Repeat verbatim, and only, the lines of the data below, beginning at the line that contains "This screenshot has width=780, height=439." and stopping after the line that contains "Task: Click the Average".

* Data records

——

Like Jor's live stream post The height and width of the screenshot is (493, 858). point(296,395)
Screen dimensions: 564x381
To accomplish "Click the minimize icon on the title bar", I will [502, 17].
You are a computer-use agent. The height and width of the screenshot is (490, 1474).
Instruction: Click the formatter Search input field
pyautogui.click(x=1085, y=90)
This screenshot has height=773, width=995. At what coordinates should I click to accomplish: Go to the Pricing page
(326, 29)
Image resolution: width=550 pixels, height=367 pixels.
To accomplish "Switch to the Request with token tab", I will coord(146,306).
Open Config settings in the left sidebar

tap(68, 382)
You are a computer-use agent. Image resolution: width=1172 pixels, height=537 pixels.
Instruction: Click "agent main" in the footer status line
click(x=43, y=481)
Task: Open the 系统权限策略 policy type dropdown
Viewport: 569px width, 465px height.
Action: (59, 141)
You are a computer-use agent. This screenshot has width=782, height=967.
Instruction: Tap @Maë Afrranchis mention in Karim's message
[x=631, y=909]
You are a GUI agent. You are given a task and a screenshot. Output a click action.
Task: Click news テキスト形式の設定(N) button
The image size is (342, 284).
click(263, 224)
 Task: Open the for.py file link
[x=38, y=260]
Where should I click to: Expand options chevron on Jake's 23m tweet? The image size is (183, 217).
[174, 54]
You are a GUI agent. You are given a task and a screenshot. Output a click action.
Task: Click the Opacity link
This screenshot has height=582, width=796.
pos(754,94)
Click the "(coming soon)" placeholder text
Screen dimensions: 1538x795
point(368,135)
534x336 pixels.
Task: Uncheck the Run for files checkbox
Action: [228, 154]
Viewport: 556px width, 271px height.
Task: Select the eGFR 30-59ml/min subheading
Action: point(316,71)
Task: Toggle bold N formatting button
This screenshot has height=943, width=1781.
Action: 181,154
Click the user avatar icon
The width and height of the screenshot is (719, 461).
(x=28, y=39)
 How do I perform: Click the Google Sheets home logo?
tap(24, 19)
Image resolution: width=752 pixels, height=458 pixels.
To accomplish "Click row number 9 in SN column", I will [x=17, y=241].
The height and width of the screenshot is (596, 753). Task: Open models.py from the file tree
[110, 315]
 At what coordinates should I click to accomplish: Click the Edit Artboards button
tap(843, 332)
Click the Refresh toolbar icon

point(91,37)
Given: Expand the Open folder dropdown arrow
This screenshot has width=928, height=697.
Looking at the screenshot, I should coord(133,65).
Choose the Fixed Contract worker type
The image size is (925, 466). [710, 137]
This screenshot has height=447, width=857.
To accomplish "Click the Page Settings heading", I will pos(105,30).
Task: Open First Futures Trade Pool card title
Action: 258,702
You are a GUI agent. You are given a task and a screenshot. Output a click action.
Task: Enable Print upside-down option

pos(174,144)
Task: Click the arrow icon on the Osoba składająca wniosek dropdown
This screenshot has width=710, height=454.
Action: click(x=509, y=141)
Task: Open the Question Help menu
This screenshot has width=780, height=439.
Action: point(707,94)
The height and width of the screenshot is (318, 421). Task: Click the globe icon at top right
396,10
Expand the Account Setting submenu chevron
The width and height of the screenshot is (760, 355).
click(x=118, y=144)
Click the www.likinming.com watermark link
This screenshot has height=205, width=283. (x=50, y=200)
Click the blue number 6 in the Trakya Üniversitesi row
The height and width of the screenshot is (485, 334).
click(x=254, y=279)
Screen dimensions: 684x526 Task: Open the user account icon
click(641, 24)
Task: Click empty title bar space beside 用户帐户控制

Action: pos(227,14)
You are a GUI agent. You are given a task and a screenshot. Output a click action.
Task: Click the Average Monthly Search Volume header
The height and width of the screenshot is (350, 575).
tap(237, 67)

——

* Your solution
This screenshot has width=780, height=439.
Action: point(707,94)
The height and width of the screenshot is (318, 421). Task: Click the globe icon at top right
396,10
Expand the Account Setting submenu chevron
The width and height of the screenshot is (760, 355).
click(x=118, y=144)
Click the www.likinming.com watermark link
This screenshot has height=205, width=283. (x=50, y=200)
Click the blue number 6 in the Trakya Üniversitesi row
The height and width of the screenshot is (485, 334).
click(x=254, y=279)
Screen dimensions: 684x526 Task: Open the user account icon
click(641, 24)
Task: Click empty title bar space beside 用户帐户控制

Action: pos(227,14)
You are a GUI agent. You are given a task and a screenshot. Output a click action.
Task: Click the Average Monthly Search Volume header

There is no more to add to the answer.